Мужицкие хозяйства рассыпаются в прах, а Остшень цветет и разрастается: здесь сила и право, а не там!

Остшеньские поля в крестьянских руках, остшеньские лошади в мужицких конюшнях… Нет, этого никогда не будет! Ведь он обеспечил себя со всех сторон: если после его смерти хоть частица остшеньских владений будет продана, то остальное все, решительно все пойдет на другие цели, будет отобрано, и тот, кто будет здесь хозяйничать после него, не будет иметь больше права ни на клочок земли, ни на колосок с остшеньских полей.

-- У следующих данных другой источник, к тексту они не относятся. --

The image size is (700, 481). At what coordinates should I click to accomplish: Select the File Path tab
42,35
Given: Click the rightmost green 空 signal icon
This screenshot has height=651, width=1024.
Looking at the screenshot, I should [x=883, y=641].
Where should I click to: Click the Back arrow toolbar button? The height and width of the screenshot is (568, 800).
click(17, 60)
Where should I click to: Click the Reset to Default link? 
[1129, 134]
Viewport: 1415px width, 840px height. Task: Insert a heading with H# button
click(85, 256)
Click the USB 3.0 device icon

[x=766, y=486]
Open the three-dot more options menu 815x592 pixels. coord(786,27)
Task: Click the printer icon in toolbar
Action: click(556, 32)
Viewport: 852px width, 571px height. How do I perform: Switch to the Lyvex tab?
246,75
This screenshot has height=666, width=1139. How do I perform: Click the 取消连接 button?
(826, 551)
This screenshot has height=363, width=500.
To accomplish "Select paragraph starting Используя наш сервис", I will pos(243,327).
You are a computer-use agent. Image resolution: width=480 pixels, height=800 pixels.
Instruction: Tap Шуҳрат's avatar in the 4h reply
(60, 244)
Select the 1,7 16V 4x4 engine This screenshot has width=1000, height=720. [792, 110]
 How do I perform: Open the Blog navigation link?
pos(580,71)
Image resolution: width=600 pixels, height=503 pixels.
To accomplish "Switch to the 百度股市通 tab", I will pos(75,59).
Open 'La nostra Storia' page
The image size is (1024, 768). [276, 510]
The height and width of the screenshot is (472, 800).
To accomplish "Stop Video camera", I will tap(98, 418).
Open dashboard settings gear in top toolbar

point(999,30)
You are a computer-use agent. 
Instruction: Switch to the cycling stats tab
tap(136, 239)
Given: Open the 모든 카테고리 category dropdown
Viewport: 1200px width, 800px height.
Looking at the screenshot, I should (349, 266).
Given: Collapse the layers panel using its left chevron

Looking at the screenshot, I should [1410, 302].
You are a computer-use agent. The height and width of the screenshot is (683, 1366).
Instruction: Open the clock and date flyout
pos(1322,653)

— Не обрадуетесь вы, ничего вы не выиграете от моей смерти, — говорил он далеким деревням, Калинам, Бжегам и мацьковским избам. Этот ближайший к Остшеню Мацьков был как раз худшим из всех, самым ожесточенным, самым мстительным. Ох, как они там, наверно, ждут его смерти, как ждут разброда в имении, упадка, гибели Остшеня. Только не дождутся, нет.

Он присел к письменному столу и, насупив брови, принялся писать. Надо было, наконец, разрешить этот вопрос с Бугом; все это слишком долго тянется. Не хотят мацьковские мужики отдать проток — ладно! То, что он теперь придумал, ударит их больней, мучительней, научит уму-разуму.

Что ему это удастся, он и не сомневался. Недаром же он назывался Остшеньским, недаром все здесь — земли, леса и воды, пятьдесят две экономии, лесопилки, винокуренные заводы и мельницы — все принадлежало ему. Имя Остшеньских еще что-нибудь да значит, в городе еще знают, кто он, и никакие мужицкие доводы тут не помогут.

Дело с Бугом било непосредственно не по Мацькову. Но это в сущности было одно — серый, мрачный крестьянский мир, одинаково темный, злой и мстительный, в какой бы деревне эти люди ни жили. И все они стоят друг за друга, так что все равно, по ком он ударит. Да дело и само по себе выгодно — не для них, конечно, потому что они и воспользоваться-то им не умели, эти ловцы слизняков, рыболовы на перемет, промышленники с вентерями. Они бессмысленно и глупо — как бессмысленно и глупо все, что они делают, — истребили массу рыбьей мелюзги. Ведь они варят в голодовку мальков с лебедой, не помышляя о том, что из этих мальков когда-нибудь вырастет линь, щука, сом. Они хотят, чтобы озеро и река без всяких вложений кормили всю деревню, и удивляются, что рыбы становится все меньше, что уловы все хуже, даже не пытаясь что-либо предпринять. Открыть украдкой шлюз и ловить потом удочкой или острогой жирных, откормленных карпов — это они умеют! Но подумать, позаботиться о дальнейшем, посмотреть чуть дальше собственного носа, увидеть завтрашний день — нет, на это они не способны. Они опустошают землю, воды и леса, и будет лишь справедливо, если эти земли, воды и леса окажутся в руках, умеющих ими пользоваться.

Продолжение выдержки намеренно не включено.